▶ _WHAT IS NEEDED_:
Reproduce the listing below in full, substituting "Custom Proxy" for "Custom DNS" and keeping everything else the same.

* * * *

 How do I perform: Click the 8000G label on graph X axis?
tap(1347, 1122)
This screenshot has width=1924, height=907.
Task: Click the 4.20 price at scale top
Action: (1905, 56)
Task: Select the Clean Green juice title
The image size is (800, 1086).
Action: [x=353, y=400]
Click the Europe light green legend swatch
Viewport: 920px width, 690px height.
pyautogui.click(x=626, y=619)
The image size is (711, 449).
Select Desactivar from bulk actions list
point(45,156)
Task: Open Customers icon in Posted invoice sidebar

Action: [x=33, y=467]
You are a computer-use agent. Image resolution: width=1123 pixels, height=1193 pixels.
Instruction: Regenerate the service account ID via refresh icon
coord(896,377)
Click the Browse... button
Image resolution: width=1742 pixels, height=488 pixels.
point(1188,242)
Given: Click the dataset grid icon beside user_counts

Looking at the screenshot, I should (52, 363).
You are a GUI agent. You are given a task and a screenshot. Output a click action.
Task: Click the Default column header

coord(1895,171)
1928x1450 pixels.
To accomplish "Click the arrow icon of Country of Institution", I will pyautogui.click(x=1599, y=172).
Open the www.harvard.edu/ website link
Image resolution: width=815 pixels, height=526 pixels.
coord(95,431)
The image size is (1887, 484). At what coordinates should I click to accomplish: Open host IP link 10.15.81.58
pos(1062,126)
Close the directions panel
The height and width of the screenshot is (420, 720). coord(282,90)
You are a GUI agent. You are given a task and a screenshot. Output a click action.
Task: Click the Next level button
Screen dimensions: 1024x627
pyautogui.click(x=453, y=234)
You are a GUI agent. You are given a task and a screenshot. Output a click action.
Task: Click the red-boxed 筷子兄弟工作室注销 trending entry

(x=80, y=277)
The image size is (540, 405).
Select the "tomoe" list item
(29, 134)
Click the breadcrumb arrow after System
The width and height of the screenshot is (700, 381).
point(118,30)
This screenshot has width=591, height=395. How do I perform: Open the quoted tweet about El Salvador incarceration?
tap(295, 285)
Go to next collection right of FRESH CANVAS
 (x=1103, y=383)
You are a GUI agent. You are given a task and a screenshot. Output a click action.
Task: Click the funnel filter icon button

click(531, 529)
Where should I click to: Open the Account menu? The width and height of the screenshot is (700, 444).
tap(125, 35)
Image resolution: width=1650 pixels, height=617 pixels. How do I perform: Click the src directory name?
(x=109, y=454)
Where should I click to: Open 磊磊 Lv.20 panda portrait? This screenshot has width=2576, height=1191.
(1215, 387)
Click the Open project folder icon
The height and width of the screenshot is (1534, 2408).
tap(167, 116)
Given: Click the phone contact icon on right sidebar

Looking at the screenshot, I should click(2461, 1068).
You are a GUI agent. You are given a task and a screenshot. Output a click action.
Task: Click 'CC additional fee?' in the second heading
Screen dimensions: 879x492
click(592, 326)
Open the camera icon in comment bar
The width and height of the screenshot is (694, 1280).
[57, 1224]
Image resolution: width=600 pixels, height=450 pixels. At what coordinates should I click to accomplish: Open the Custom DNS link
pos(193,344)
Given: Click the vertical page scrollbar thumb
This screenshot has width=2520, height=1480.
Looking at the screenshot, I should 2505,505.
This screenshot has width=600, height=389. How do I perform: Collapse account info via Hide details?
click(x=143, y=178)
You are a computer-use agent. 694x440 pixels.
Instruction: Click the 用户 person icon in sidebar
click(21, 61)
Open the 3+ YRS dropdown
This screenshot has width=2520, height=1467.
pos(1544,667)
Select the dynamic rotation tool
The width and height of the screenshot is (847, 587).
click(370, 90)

* * * *

▶ _FULL OUTPUT_:
 How do I perform: Click the 8000G label on graph X axis?
tap(1347, 1122)
This screenshot has width=1924, height=907.
Task: Click the 4.20 price at scale top
Action: (1905, 56)
Task: Select the Clean Green juice title
The image size is (800, 1086).
Action: [x=353, y=400]
Click the Europe light green legend swatch
Viewport: 920px width, 690px height.
pyautogui.click(x=626, y=619)
The image size is (711, 449).
Select Desactivar from bulk actions list
point(45,156)
Task: Open Customers icon in Posted invoice sidebar

Action: [x=33, y=467]
You are a computer-use agent. Image resolution: width=1123 pixels, height=1193 pixels.
Instruction: Regenerate the service account ID via refresh icon
coord(896,377)
Click the Browse... button
Image resolution: width=1742 pixels, height=488 pixels.
point(1188,242)
Given: Click the dataset grid icon beside user_counts

Looking at the screenshot, I should (52, 363).
You are a GUI agent. You are given a task and a screenshot. Output a click action.
Task: Click the Default column header

coord(1895,171)
1928x1450 pixels.
To accomplish "Click the arrow icon of Country of Institution", I will pyautogui.click(x=1599, y=172).
Open the www.harvard.edu/ website link
Image resolution: width=815 pixels, height=526 pixels.
coord(95,431)
The image size is (1887, 484). At what coordinates should I click to accomplish: Open host IP link 10.15.81.58
pos(1062,126)
Close the directions panel
The height and width of the screenshot is (420, 720). coord(282,90)
You are a GUI agent. You are given a task and a screenshot. Output a click action.
Task: Click the Next level button
Screen dimensions: 1024x627
pyautogui.click(x=453, y=234)
You are a GUI agent. You are given a task and a screenshot. Output a click action.
Task: Click the red-boxed 筷子兄弟工作室注销 trending entry

(x=80, y=277)
The image size is (540, 405).
Select the "tomoe" list item
(29, 134)
Click the breadcrumb arrow after System
The width and height of the screenshot is (700, 381).
point(118,30)
This screenshot has width=591, height=395. How do I perform: Open the quoted tweet about El Salvador incarceration?
tap(295, 285)
Go to next collection right of FRESH CANVAS
 (x=1103, y=383)
You are a GUI agent. You are given a task and a screenshot. Output a click action.
Task: Click the funnel filter icon button

click(531, 529)
Where should I click to: Open the Account menu? The width and height of the screenshot is (700, 444).
tap(125, 35)
Image resolution: width=1650 pixels, height=617 pixels. How do I perform: Click the src directory name?
(x=109, y=454)
Where should I click to: Open 磊磊 Lv.20 panda portrait? This screenshot has width=2576, height=1191.
(1215, 387)
Click the Open project folder icon
The height and width of the screenshot is (1534, 2408).
tap(167, 116)
Given: Click the phone contact icon on right sidebar

Looking at the screenshot, I should click(2461, 1068).
You are a GUI agent. You are given a task and a screenshot. Output a click action.
Task: Click 'CC additional fee?' in the second heading
Screen dimensions: 879x492
click(592, 326)
Open the camera icon in comment bar
The width and height of the screenshot is (694, 1280).
[57, 1224]
Image resolution: width=600 pixels, height=450 pixels. At what coordinates should I click to accomplish: Open the Custom Proxy link
pos(193,344)
Given: Click the vertical page scrollbar thumb
This screenshot has width=2520, height=1480.
Looking at the screenshot, I should 2505,505.
This screenshot has width=600, height=389. How do I perform: Collapse account info via Hide details?
click(x=143, y=178)
You are a computer-use agent. 694x440 pixels.
Instruction: Click the 用户 person icon in sidebar
click(21, 61)
Open the 3+ YRS dropdown
This screenshot has width=2520, height=1467.
pos(1544,667)
Select the dynamic rotation tool
The width and height of the screenshot is (847, 587).
click(370, 90)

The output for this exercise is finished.